Florida Ports Council President & CEO Doug Wheeler provided the following statement regarding today’s legislative action on Senate Bill 426.
“The Florida Senate Transportation Committee today advanced SB 426 after amending the bill to remove some of the unintended consequences which would have broadly preempted local government ownership of Florida’s 15 deep water seaports – a governance model that has been in place since before Florida’s 1845 statehood.
“The Florida Ports Council thanks Senator Jim Boyd for his willingness to seek a solution that protects Florida’s seaports governance structure, while also protecting international maritime commerce.

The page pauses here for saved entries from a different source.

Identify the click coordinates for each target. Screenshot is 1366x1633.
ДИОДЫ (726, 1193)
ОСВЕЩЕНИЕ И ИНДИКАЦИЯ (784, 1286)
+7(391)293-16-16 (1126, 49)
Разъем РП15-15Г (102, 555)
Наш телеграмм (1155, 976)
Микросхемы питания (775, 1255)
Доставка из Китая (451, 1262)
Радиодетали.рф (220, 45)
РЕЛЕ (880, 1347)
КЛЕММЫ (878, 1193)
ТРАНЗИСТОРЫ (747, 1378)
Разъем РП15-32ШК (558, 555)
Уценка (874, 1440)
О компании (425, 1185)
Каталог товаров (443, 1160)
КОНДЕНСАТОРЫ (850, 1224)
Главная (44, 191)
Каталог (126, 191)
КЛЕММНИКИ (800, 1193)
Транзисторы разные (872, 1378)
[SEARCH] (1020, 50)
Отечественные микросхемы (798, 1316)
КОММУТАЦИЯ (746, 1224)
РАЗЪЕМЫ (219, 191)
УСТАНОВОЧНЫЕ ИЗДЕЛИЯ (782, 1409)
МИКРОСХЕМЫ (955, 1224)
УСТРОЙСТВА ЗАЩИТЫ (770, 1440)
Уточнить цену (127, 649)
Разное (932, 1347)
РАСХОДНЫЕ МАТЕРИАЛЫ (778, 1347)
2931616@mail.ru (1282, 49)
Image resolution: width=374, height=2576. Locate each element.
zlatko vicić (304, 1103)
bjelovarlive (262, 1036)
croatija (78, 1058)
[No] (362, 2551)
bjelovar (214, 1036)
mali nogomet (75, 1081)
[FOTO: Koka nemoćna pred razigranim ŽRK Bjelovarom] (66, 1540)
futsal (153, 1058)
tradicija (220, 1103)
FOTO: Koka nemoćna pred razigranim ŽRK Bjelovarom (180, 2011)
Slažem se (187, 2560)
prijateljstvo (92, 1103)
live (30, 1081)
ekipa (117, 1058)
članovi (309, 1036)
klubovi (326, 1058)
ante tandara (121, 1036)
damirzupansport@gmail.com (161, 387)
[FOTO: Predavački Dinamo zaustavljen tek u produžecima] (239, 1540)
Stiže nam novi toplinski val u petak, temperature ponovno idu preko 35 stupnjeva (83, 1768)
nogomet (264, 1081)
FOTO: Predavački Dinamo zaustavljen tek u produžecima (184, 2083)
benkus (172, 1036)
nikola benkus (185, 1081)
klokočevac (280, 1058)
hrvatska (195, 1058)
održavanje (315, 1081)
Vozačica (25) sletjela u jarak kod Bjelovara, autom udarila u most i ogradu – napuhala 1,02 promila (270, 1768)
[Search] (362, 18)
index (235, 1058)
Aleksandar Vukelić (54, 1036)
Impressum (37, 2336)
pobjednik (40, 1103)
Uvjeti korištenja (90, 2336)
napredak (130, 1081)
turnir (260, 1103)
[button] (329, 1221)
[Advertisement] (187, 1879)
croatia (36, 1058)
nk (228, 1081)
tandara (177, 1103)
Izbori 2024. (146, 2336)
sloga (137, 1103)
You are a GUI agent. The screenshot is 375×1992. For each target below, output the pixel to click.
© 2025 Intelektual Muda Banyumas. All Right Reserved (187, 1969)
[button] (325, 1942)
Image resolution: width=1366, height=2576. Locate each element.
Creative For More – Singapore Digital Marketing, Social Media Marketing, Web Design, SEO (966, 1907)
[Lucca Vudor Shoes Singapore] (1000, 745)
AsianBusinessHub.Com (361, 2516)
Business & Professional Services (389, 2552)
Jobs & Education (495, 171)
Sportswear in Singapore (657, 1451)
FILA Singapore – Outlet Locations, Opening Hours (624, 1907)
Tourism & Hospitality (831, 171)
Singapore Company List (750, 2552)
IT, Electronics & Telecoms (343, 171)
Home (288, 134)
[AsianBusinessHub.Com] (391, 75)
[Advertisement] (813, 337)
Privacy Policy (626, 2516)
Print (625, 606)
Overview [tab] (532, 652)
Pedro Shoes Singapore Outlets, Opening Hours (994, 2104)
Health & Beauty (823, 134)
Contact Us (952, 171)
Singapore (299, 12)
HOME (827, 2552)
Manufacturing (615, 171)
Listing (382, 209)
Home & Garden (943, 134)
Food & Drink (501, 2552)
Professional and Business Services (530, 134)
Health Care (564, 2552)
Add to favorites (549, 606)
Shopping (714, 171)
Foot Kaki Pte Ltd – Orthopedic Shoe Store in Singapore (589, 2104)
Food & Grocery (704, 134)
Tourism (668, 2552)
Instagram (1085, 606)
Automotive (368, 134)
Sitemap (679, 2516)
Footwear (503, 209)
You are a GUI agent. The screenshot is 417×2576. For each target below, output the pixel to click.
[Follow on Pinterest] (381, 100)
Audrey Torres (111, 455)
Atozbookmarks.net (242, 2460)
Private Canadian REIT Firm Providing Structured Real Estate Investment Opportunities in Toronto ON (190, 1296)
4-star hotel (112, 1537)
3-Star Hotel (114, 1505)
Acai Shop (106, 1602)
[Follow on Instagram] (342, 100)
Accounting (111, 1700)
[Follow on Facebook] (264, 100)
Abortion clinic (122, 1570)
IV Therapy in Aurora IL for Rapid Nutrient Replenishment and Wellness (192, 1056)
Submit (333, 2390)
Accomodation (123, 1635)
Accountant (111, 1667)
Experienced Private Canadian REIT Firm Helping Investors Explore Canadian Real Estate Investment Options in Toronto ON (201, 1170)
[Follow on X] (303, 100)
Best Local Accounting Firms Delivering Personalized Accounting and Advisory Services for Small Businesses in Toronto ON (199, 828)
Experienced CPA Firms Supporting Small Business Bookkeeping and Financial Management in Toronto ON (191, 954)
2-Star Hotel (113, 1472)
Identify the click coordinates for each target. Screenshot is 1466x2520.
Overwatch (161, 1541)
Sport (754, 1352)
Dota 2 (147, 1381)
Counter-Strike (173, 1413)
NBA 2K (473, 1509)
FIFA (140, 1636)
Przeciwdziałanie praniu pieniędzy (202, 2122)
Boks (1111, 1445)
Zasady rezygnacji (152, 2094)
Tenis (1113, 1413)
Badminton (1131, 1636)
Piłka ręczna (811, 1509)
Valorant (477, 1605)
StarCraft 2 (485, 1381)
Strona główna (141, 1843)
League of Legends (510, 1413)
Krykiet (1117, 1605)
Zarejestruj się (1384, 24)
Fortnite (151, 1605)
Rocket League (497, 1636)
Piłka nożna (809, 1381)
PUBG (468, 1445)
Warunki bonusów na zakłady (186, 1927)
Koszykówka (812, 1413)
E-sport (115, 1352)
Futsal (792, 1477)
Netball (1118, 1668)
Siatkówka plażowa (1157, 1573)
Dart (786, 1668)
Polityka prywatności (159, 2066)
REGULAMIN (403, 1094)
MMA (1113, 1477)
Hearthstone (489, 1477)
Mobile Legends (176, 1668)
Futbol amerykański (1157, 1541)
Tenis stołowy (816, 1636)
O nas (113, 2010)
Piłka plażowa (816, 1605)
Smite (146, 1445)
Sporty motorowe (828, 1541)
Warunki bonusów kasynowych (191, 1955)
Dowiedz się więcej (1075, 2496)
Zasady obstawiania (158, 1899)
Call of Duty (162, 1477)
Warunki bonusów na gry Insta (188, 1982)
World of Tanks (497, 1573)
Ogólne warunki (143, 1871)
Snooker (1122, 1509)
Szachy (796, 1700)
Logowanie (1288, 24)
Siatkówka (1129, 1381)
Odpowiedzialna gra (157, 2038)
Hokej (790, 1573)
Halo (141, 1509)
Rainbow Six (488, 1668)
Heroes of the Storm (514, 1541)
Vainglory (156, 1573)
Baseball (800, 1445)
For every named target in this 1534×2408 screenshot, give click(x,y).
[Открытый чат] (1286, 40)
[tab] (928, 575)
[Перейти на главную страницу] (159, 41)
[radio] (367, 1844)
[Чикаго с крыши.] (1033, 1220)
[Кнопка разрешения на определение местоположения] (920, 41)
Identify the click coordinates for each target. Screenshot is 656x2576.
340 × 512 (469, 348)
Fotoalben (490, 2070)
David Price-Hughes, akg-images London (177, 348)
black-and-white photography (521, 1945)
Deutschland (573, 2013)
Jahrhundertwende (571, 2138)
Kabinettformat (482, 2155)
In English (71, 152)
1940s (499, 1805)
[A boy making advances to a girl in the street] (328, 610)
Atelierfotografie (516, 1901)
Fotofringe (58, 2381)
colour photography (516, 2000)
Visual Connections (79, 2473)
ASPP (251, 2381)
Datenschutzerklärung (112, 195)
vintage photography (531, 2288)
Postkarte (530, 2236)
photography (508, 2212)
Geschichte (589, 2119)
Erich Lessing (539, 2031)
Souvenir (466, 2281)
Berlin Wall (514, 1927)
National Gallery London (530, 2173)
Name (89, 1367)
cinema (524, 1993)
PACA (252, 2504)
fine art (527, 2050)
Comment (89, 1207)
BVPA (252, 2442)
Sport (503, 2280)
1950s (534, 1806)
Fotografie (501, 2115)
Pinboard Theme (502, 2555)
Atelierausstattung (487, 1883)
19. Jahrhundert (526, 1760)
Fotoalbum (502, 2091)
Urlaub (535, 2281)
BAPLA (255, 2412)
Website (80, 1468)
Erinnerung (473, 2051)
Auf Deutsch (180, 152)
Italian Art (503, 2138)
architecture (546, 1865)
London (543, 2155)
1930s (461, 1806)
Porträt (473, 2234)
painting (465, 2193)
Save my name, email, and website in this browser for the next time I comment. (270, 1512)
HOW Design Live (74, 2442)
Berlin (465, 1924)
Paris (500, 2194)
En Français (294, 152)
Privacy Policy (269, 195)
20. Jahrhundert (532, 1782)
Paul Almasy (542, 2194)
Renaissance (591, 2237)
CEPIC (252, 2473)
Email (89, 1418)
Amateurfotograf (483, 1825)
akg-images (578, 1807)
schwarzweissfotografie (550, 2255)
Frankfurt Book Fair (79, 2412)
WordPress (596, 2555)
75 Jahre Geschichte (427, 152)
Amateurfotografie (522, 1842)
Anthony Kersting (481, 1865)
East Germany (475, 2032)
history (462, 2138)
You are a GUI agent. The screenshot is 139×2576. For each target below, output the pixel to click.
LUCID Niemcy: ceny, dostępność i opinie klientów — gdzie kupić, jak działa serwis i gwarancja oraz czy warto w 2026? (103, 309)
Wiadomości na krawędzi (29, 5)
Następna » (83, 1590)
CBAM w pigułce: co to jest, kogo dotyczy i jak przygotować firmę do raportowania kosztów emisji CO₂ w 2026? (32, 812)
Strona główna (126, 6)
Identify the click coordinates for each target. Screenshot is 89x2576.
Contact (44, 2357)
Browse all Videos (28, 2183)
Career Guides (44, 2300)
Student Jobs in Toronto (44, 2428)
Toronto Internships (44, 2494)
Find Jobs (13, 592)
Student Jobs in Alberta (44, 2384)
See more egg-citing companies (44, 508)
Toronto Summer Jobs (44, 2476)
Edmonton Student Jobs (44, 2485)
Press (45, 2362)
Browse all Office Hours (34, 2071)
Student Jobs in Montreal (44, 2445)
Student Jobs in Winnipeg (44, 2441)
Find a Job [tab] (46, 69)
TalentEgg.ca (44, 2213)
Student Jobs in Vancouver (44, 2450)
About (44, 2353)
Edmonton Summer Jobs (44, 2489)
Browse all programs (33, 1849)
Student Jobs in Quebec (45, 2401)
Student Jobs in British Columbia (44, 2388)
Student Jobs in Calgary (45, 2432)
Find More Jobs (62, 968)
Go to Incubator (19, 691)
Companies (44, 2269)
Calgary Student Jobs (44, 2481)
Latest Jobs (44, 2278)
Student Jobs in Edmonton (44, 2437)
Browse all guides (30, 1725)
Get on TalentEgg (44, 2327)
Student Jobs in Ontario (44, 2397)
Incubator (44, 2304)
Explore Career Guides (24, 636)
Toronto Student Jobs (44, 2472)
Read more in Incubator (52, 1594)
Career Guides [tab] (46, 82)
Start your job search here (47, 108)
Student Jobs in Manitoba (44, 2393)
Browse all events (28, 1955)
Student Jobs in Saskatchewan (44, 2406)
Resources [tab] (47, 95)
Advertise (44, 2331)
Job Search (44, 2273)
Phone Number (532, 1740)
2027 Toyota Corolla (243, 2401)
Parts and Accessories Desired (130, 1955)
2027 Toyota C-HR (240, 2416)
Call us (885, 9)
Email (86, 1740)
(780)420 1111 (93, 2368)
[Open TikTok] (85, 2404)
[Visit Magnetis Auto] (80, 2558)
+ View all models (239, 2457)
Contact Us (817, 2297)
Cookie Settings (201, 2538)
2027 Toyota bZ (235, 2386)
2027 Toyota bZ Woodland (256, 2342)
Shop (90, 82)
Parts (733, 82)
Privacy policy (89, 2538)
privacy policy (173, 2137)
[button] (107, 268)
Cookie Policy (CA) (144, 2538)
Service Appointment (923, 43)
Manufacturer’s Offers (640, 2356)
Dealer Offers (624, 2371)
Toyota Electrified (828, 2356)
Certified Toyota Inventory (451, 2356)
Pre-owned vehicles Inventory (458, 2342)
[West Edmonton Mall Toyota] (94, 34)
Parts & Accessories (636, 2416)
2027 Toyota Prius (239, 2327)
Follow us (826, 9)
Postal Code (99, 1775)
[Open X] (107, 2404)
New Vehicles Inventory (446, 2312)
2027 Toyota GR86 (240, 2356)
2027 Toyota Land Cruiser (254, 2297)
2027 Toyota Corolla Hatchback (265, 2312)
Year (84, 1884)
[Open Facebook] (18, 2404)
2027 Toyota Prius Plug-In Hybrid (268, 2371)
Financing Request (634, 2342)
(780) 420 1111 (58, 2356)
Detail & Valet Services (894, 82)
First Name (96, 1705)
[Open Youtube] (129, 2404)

However, we remain concerned the bill negatively impacts four municipal ports, restricting their ability to recruit new cruise ship port activity that would generate additional economic opportunities.
“As this bill, and its companion HB 267 continue to move through the legislative process, we look forward to working with lawmakers to help ensure that ownership and control of Florida’s 14 deep water seaports remain with their respective local governments.”
FLORIDA’S SEAPORTS ECONOMIC IMPACT:
- 14 deep water seaports.
- Generating 900,000 direct and indirect jobs, and
- $117.6 billion to Florida’s economy through cargo and cruise activities.
- Account for approximately 13 percent of Florida’s GDP, and
- $4.2 billion in state and local taxes.